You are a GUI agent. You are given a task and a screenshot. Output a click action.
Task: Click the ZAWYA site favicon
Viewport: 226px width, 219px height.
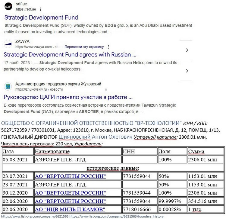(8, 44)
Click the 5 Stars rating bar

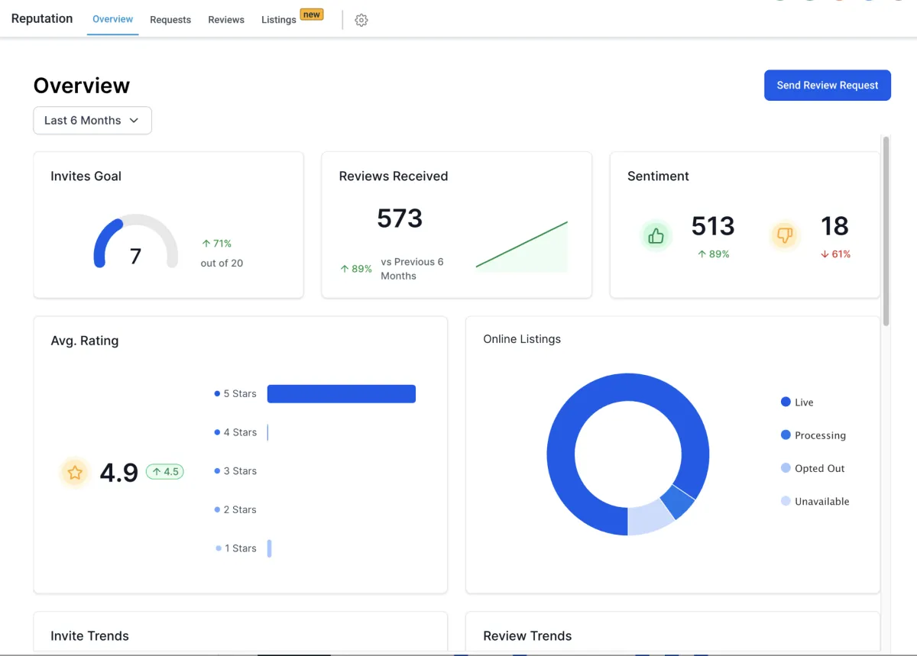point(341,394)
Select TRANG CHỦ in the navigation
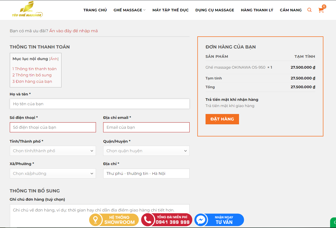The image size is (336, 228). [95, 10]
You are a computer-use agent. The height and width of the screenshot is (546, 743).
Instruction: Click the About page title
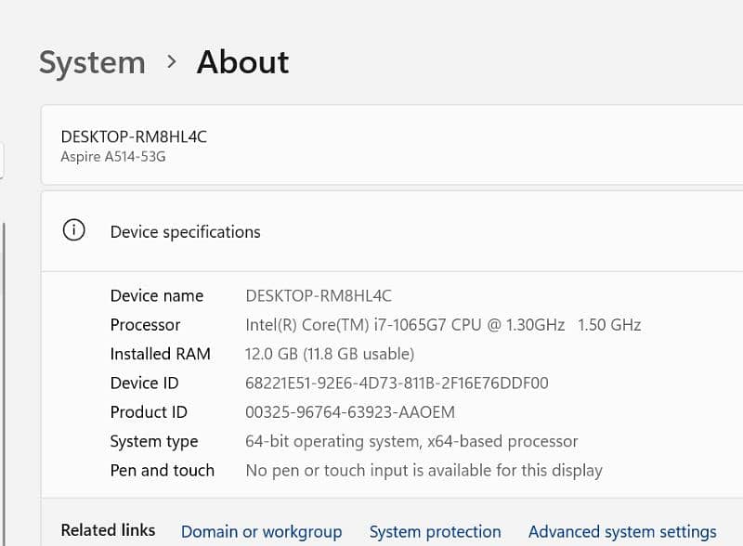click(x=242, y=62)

+===+

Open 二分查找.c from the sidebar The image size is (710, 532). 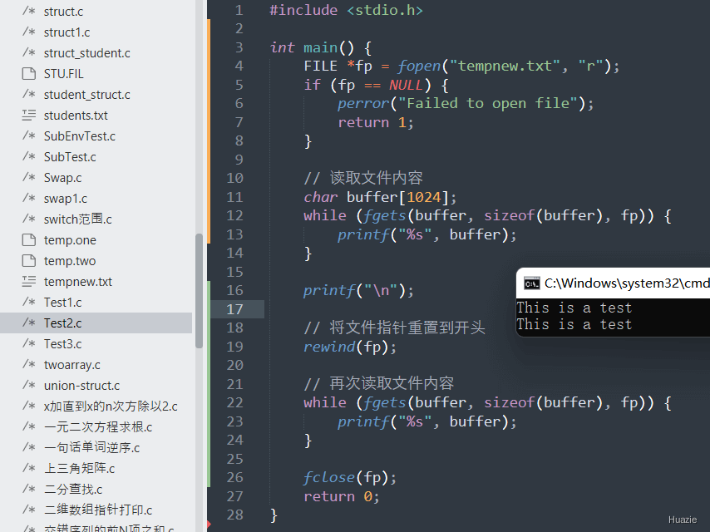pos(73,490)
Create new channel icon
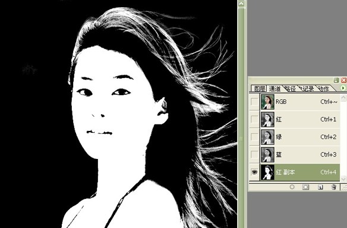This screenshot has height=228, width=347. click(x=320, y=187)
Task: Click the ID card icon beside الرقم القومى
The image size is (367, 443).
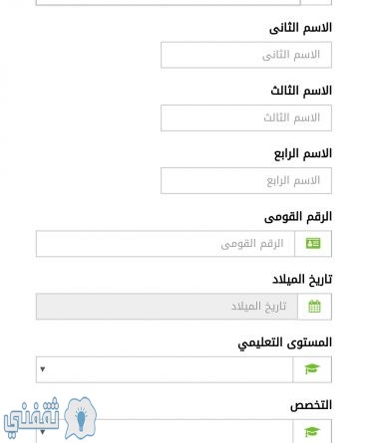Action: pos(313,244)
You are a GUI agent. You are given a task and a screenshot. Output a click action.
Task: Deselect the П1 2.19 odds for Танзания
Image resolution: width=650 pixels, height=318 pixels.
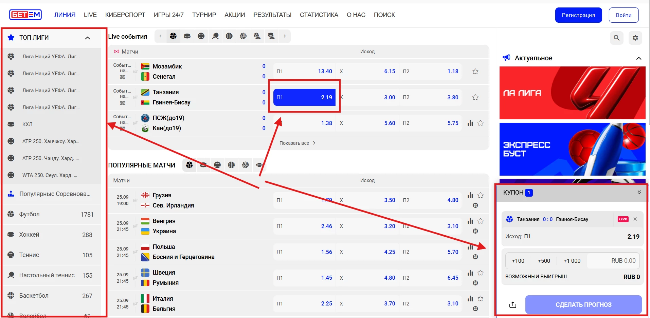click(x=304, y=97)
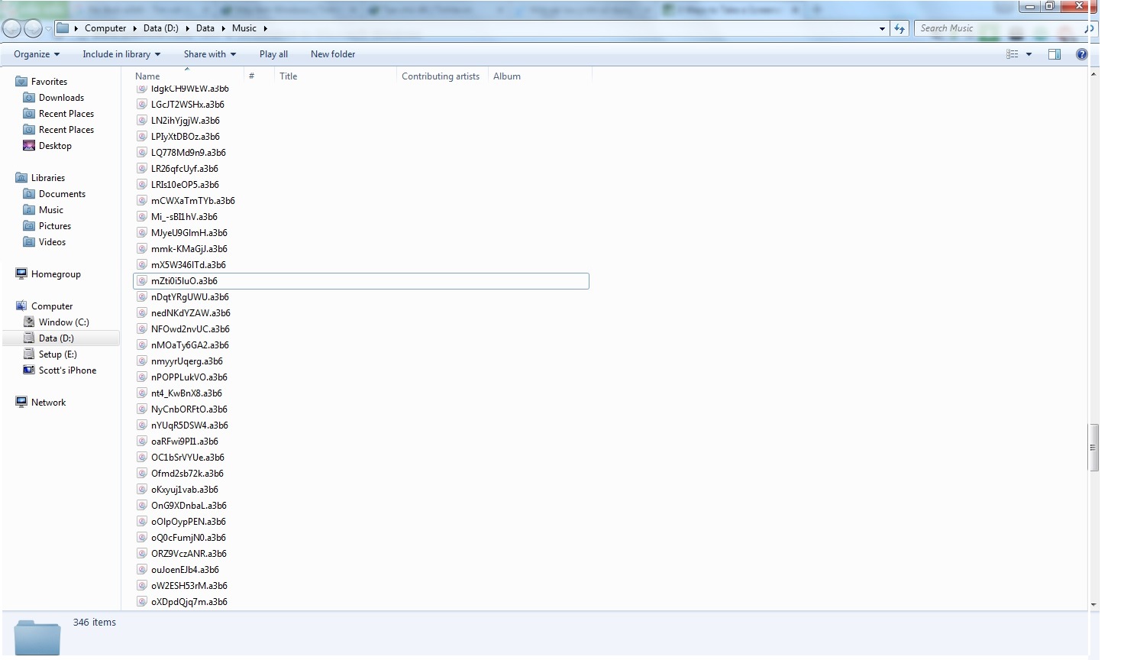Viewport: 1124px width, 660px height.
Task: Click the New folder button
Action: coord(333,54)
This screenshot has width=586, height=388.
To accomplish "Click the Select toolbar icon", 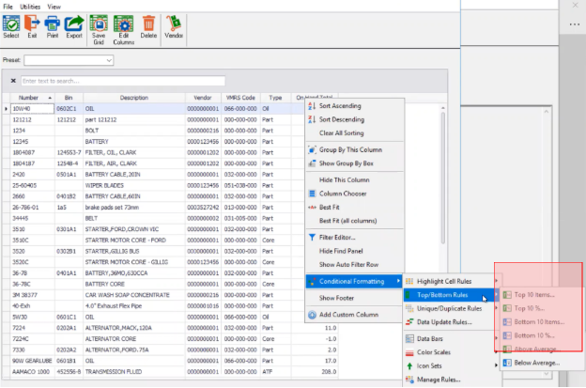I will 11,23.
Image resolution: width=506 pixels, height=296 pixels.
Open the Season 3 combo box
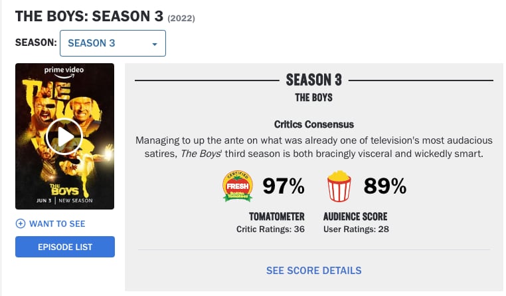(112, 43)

+===+

Exercise:
Write out, without alteration, the lines from the line containing "Select TRANG CHỦ in the navigation" to the line containing "click(x=242, y=62)", including both of those lines. Omit the pictures from your answer.

The answer:
Select TRANG CHỦ in the navigation
The image size is (336, 228). [95, 10]
You are a computer-use agent. The height and width of the screenshot is (546, 743).
Instruction: Click the About page title
click(x=242, y=62)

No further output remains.